Data provided →

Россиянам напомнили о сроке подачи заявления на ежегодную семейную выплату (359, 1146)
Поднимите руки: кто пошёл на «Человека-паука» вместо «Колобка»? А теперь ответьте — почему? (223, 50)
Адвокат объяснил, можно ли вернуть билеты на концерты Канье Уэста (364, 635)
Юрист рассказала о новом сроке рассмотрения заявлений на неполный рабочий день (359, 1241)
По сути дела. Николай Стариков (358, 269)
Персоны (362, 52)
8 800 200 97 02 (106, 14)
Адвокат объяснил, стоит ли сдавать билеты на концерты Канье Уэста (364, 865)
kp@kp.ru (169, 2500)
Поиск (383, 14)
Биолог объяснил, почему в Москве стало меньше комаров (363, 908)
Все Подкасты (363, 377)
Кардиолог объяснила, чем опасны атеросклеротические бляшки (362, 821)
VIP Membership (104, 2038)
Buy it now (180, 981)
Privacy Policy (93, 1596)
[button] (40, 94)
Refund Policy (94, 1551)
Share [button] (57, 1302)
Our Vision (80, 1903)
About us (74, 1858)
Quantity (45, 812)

Task directions → Print the line with "Все Подкасты (363, 377)" and every line after it in the entries above, exactly as written. Leave out all other lines.

Answer to the exercise →
Все Подкасты (363, 377)
Кардиолог объяснила, чем опасны атеросклеротические бляшки (362, 821)
VIP Membership (104, 2038)
Buy it now (180, 981)
Privacy Policy (93, 1596)
[button] (40, 94)
Refund Policy (94, 1551)
Share [button] (57, 1302)
Our Vision (80, 1903)
About us (74, 1858)
Quantity (45, 812)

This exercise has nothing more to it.